Stream: beginners

Topic: ✔ Get slice of string


view this post on Zulip Jamie Neubert Pedersen (Jul 11 2024 at 18:42):

Hi, I've been reading the Str docs but can't seem to find out how to get the first utf8 "slice" of a string. If I have "Hello", I want the "H" in a new string. Is this possible?

view this post on Zulip Kilian Vounckx (Jul 11 2024 at 18:46):

Depends on what you want really. Roc doesn't have full unicode support in the standard library. If you know you're working with ascii, you can convert to bytes with Str.toUtf8.

There is a very much work in progress package 'roc-unicode', which will be able to get the first codepoint or grapheme cluster, but as far as I know, it doesn't have a release yet

view this post on Zulip Kilian Vounckx (Jul 11 2024 at 18:46):

https://github.com/roc-lang/unicode

view this post on Zulip Kilian Vounckx (Jul 11 2024 at 18:47):

This is the wip unicode package

view this post on Zulip Jamie Neubert Pedersen (Jul 11 2024 at 18:48):

Ah, okay. Guess I have to hope no one puts a non-ASCII character in there then :sweat_smile:. Thanks!

view this post on Zulip Kilian Vounckx (Jul 11 2024 at 18:48):

Oh, apparently there's been a release yesterday, so you can just import the unicode package like usual
Still missing a lot though

view this post on Zulip Brendan Hansknecht (Jul 11 2024 at 19:25):

Yeah, Unicode has a lot of sharp edges that are easy to miss and also gets updated over time. So don't really want to tie Unicode complexity and release in with standard library/roc versioning.

view this post on Zulip Brendan Hansknecht (Jul 11 2024 at 19:26):

Also, it leads to people asking questions and getting clarification. For example, it's really hard to define what a "character" is in Unicode. Many multiple codepoints things combine into a single glyph.

view this post on Zulip Brendan Hansknecht (Jul 11 2024 at 19:27):

Even if we split codepoints or graphemes, it isn't really guaranteed to be correct.

view this post on Zulip Jamie Neubert Pedersen (Jul 11 2024 at 19:32):

Totally understand. I also read that section in the docs. Was just a bit confused on how to do it, but I have something to roll with now

view this post on Zulip Luke Boswell (Jul 11 2024 at 21:00):

The text segmentation algorithm in roc-lang/unicode passes the full unicode test suite. But I'm reasonably confident some strange edge cases exist, we've left a crash in there to print out an error message and ask you to report the issue instead of silently failing.

view this post on Zulip Hannes (Jul 12 2024 at 07:55):

Quick plug for roc-ascii if you're only using ASCII characters :)

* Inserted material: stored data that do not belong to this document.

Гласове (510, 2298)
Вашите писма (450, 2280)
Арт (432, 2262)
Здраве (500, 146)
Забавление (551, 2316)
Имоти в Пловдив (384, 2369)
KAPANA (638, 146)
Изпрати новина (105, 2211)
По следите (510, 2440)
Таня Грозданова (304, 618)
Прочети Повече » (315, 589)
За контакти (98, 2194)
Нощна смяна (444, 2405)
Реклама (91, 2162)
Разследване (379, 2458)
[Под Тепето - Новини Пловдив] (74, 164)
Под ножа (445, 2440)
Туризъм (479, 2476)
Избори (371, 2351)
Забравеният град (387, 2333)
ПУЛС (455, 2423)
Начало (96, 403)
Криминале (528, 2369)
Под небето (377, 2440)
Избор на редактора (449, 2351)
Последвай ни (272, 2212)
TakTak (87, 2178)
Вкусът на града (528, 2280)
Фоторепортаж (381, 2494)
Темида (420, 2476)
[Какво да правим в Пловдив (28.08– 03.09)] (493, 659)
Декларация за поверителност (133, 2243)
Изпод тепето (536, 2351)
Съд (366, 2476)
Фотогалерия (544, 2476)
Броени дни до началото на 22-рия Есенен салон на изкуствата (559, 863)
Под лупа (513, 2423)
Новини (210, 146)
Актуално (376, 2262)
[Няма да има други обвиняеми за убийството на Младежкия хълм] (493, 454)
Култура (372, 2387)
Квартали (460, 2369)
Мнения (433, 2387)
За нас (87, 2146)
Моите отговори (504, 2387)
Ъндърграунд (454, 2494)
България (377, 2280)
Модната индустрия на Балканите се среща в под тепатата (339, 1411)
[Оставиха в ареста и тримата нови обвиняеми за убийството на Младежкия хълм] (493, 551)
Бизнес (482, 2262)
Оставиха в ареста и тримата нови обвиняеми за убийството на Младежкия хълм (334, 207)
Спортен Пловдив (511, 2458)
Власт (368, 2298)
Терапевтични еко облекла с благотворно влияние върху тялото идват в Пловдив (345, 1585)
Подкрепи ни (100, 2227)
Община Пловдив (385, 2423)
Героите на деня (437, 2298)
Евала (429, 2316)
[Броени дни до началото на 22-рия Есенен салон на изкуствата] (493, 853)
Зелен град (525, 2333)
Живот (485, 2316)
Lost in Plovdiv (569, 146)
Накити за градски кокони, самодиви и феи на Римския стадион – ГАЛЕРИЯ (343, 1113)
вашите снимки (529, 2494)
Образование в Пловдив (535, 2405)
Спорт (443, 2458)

view this post on Zulip Kilian Vounckx (Jul 12 2024 at 11:40):

Hannes said:

Quick plug for roc-ascii if you're only using ASCII characters :)

Just took a look at it for the first time! Looks real cool. I think there is a typo at the end of the Char.roc file though. del is @Char 12, but should be @Char 128. I can make a pr if you want, but I think it is easier for both of us if you just do it :sweat_smile:

view this post on Zulip Kiryl Dziamura (Jul 12 2024 at 11:51):

Or even @Char 127 :grinning:

view this post on Zulip Kiryl Dziamura (Jul 12 2024 at 11:58):

Created a fix via github web interface: https://github.com/Hasnep/roc-ascii/pull/12

view this post on Zulip Kilian Vounckx (Jul 12 2024 at 11:58):

Good thing I didn't make the PR

view this post on Zulip Kilian Vounckx (Jul 12 2024 at 12:00):

Kiryl Dziamura said:

Created a fix via github web interface: https://github.com/Hasnep/roc-ascii/pull/12

Never used it, but for changes like these it does seem really handy. Maybe I should use it more!

view this post on Zulip Notification Bot (Jul 13 2024 at 06:41):

Jamie Neubert Pedersen has marked this topic as resolved.


Last updated: Jul 06 2025 at 12:14 UTC